** Source excerpt **
>>>

THREAD SAFETY OF SUPPORTING XS MODULES
    Just because an XS module supports perlmulticore might not immediately
    make it reentrant. For example, while you can (try to) call "execute" on
    the same database handle for the patched "DBD::mysql" (see the registry
    <http://perlmulticore.schmorp.de/registry>), this will almost certainly
    not work, despite "DBD::mysql" and "libmysqlclient" being thread safe
    and reentrant - just not on the same database handle.

    Many modules have limitations such as these - some can only be called
    concurrently from a single thread as they use global variables, some can
    only be called concurrently on different *handles* (e.g. database
    connections for DBD modules, or digest objects for Digest modules), and
    some can be called at any time (such as the "md5" function in
    "Digest::MD5").

    Generally, you only have to be careful with the very few modules that
    use global variables or rely on C libraries that aren't thread-safe,
    which should be documented clearly in the module documentation.

    Most modules are either perfectly reentrant, or at least reentrant as
    long as you give every thread it's own *handle* object.

<<<

** Extracted records **
>>>

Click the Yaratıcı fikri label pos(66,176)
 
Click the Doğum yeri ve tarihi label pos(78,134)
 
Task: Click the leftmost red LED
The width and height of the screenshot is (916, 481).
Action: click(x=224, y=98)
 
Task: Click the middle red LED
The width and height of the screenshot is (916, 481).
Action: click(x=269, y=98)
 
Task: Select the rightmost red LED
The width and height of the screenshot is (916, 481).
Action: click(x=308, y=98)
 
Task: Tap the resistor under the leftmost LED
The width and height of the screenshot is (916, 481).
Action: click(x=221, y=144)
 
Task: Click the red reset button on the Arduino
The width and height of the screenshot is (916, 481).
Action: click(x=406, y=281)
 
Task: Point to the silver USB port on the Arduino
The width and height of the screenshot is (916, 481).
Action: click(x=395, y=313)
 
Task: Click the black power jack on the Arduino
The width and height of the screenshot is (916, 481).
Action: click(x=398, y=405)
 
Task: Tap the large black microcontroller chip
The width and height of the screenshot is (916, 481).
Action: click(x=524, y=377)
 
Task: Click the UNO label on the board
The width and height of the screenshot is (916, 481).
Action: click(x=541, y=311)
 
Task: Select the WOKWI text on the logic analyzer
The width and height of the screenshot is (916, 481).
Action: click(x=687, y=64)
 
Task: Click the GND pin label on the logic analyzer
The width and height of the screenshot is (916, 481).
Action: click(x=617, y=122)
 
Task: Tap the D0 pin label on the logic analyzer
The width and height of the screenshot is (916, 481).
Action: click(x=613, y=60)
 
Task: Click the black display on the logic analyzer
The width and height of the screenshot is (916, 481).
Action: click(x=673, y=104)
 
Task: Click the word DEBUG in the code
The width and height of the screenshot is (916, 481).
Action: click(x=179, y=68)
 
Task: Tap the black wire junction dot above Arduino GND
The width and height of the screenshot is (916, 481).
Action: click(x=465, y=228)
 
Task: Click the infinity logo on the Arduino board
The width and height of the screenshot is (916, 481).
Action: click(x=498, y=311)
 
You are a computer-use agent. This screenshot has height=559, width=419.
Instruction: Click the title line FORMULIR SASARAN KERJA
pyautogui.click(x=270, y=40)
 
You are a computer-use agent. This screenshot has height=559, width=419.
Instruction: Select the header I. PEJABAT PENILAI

<<<

Pick up the text on thread safety of XS modules after its last sentence and continue it. These items were drawn from a separate source.

** Written response **
EXCEPTIONS AND THREAD CANCELLATION
    Coro allows you to cancel threads even when they execute within an XS
    function ("cancel" vs. "cancel" methods). Similarly, Coro allows you to
    send exceptions (e.g. via the "throw" method) to threads executing
    inside an XS function.

    While doing this is questionable and dangerous with normal Coro threads
    already, they are both supported in this module, although with
    potentially unwanted effects. The following describes the current
    implementation and is subject to change. It is described primarily so
    you can understand what went wrong, if things go wrong.

    EXCEPTIONS
        When a thread that has currently released the perl interpreter (e.g.
        because it is executing a perlmulticore enabled XS function)
        receives an exception, it will at first continue normally.

        After acquiring the perl interpreter again, it will throw the
        exception it previously received. More specifically, when a thread
        calls "perlinterp_acquire ()" and has received an exception, then
        "perlinterp_acquire ()" will not return but instead "die".

        Most code that has been updated for perlmulticore support will not
        expect this, and might leave internal state corrupted to some
        extent.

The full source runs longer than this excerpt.